Bunun denetlemesi aynı şekilde güçlüklerle doludur. Devletin bağımsız ve iyi organize edilmiş
hukuki alt yapısı oluşturulmuş bir sistemi yürürlüğe koymasını
gerektirmektedir.
GK'ünün
sağlandığı ortamda denetimlerin yetersizliği ve bu konuda ihmal olduğu endişesi ortadan kalkar. Çünkü, denetim tümüyle bu ortamın içersindeki
herkesin beklentisi ve gereğinde uyarısıdır.
Çalışanlar, kendilerini bekleyen tehlikeyi yeterince biliyor ve çalışma
ortamında hep birlikte duyarlı olabiliyor, bir takım olarak güvenliğin gereğini
yerine getirme sorumluluğu ve yükümlülüğünü hissediyorlarsa güvendedirler. Bu ortak algılamanın sağlanmasına GK'nün
oluşması diyoruz. Çalışma ortamında bu
önemli dönüşüm sağlanmadan, örneğin, "Proje onaylı, gerekli güvenlik araç
ve gereçleri var, çalışanlarımızda dikkatli olsunlar" gibi ifadelerin
hiçbir anlamı yoktur. İşyeri güvenliği
konusunda çağdaş yaklaşım GK'ü yaklaşımıdır.
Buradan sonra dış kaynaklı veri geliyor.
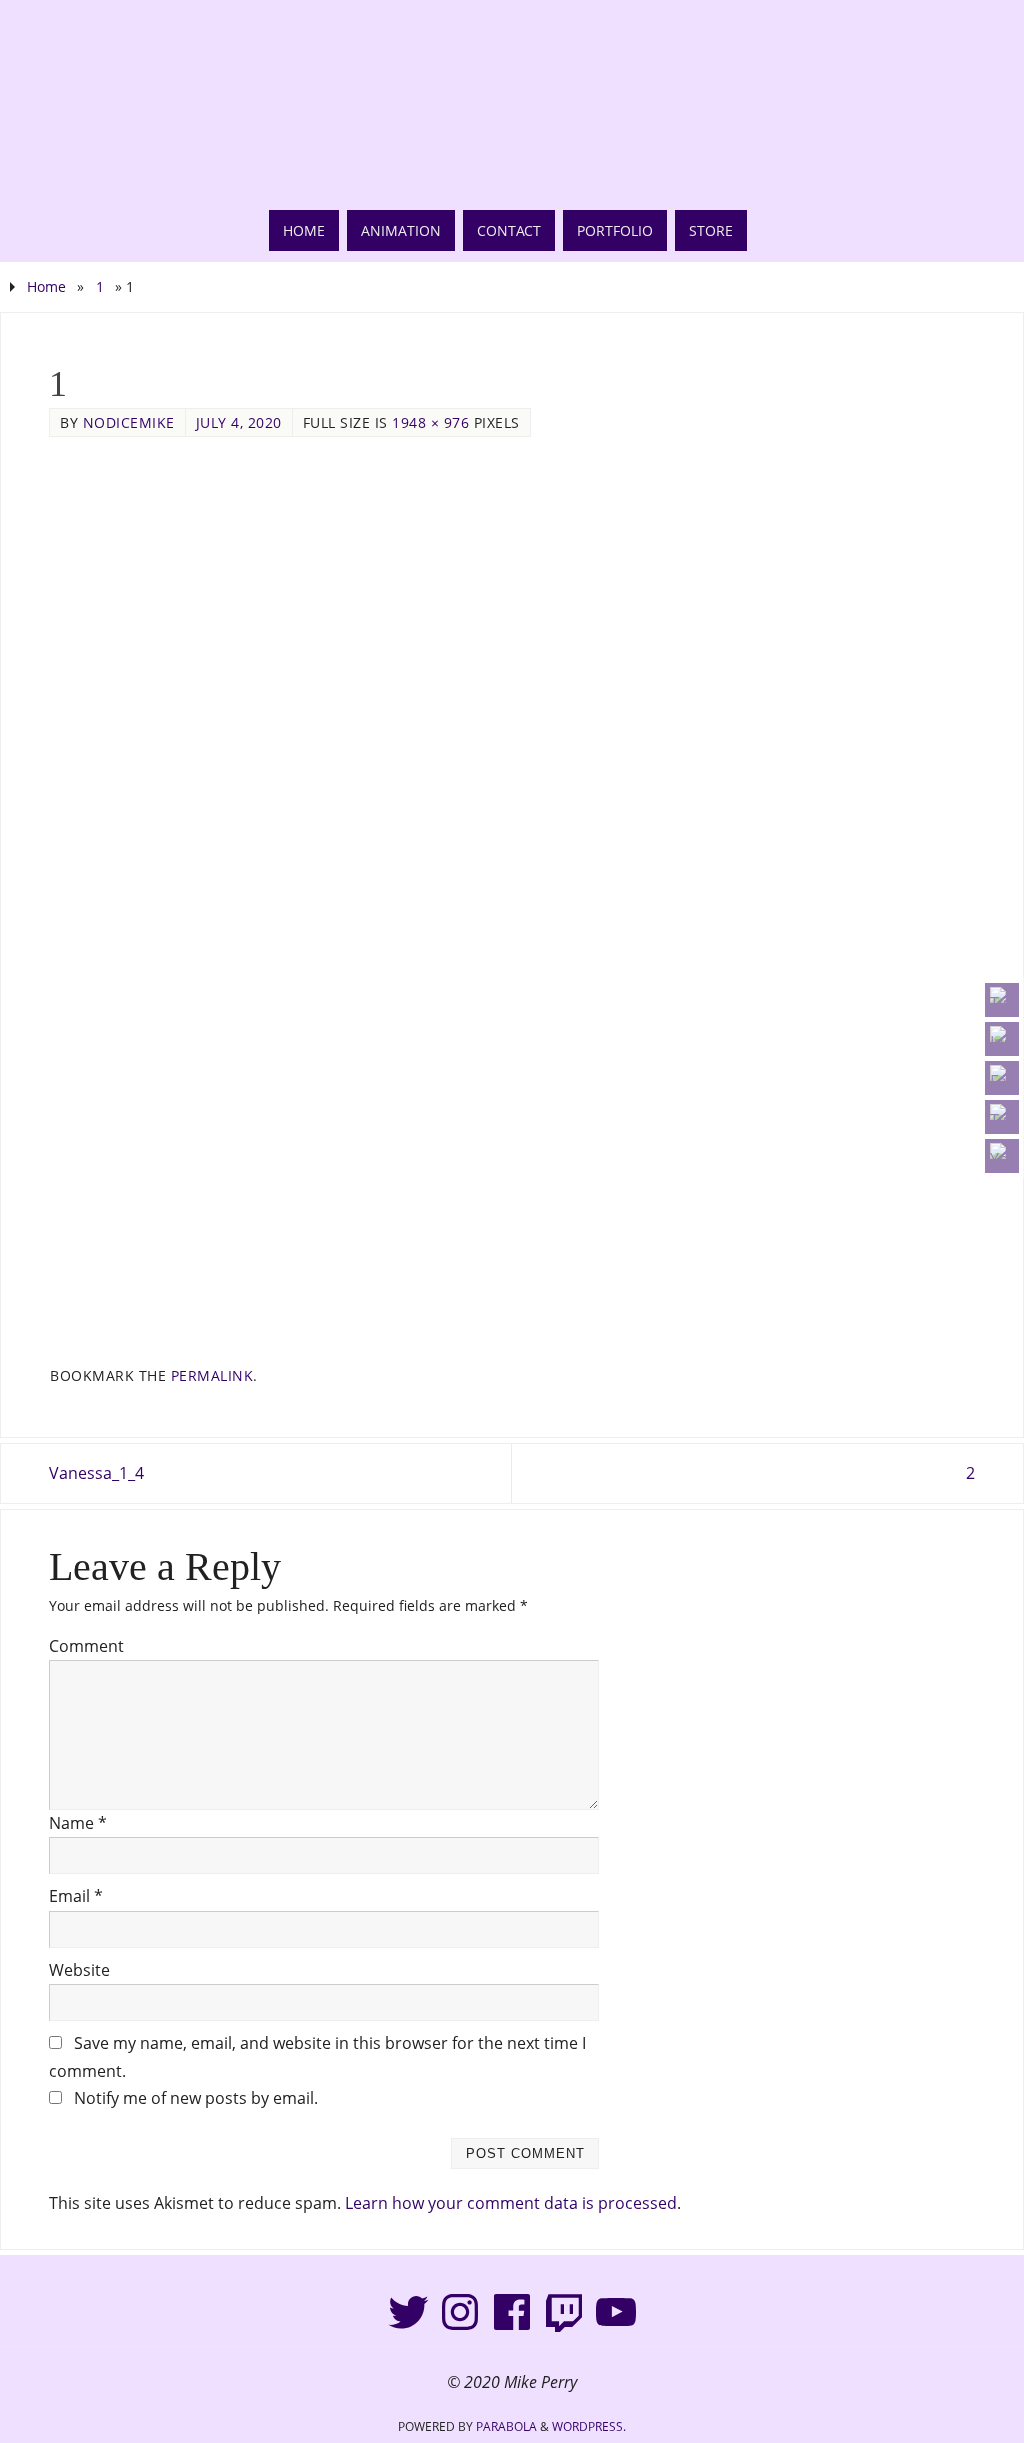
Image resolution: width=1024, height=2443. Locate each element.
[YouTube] (616, 2312)
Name (78, 1823)
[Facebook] (512, 2312)
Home (46, 286)
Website (79, 1970)
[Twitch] (564, 2312)
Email (76, 1896)
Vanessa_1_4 (96, 1473)
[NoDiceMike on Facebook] (1002, 1078)
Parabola (506, 2426)
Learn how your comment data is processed (511, 2203)
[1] (512, 901)
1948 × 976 (430, 422)
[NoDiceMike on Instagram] (1002, 1039)
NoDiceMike (129, 422)
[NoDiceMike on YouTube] (1002, 1117)
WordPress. (589, 2426)
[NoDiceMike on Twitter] (1002, 1000)
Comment (86, 1646)
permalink (212, 1375)
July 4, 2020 (239, 422)
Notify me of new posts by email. (196, 2098)
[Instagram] (460, 2312)
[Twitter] (408, 2312)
Acılara son vermek için bu doğrultuda zaman kaybetmeden çalışmalara
başlanmalıdır [1].
Emekli Öğr. Üyesi Şarman GENÇAY
Aralık, 2018
KAYNAKÇA*
[1] Ş. Gençay,
“Güvenlik Kültürü” Yeditepe Üniversitesi Hukuk Fakültesi Dergisi”. YUHFD Vol. VIII No.2 (2011) – YUHFD Vol. IX No.1 (2012).
[2] H.
Heinrich, “Industrial Accident
Prevention” Mc-Graw-Hill, New York, NY, (1931).
[3] H.
Heinrich, D. Petersen, N. Roos, “Industrial
Accident Prevention”. Mc-Graw-Hill, New York, NY, 1980.
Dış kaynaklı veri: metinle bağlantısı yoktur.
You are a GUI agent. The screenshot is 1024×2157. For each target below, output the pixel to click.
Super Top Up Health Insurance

[4] FLIN, R., MEARNS, K., O'CONNER, P. &
BRYDEN, R. “Measuring safety Climate: Identifying the common features” Safety
Science 34, 2000.
[5 ]
International Nuclear Safety Group, “Safety Culture” Safety Series No.75
– INSAG-4 Vienna, 1991.
[6 ] C.
Stobier, A. Baer, N. Pelzer,
W.Tonhauser, “ Handbook on Nuclear Law”, IAEA, Vienna, 2003.
[7]
“Terminology Used in Nuclear Safety and Radiation Protection”, IAEA
Safety Glossary, 2016 Revision, IAEA Vienna, 2016.
[8] HSC (HEALTH
AND SAFETY COMMISSION), 1993. Third report: organizing for safety. ACSNI Study
Group on Human Factors. HMSO, London
[9] V.
Barnes, “What is Safety Culture? Theory, Research, Challenges”,Office of
Nuclear Regulatory Research, U.S.NRC, 2010.
[10] “Safety
Culture of an Effective Nuclear Regulatory Body”, NEA No.7247, OECD 2016
[11] C.W.
Bailey, D. Petersen, “Using perception Survey to Assess Safety system
Effectiveness” Professional Safety vol. 34, Feb. 1989.
[12 ] L.
Ostrom, C. Wilhelmsen, B. Kaplan, “Assessing Safety Culture” Nuclear Safety,
Vol. 34, No.2, April-June 1993.
[13] G.
Verlini, “The Mindset of Nuclear safety” IAEA Bulletin 50-1, Sept. 2008
[14] SCART
Guidelines, Service Series No.16, IAEA, July 2008.
* GK
tanımlarının Türkçe ifadeleri, anlamlarına uygun olarak (mealen) tarafımdan yazılmıştır.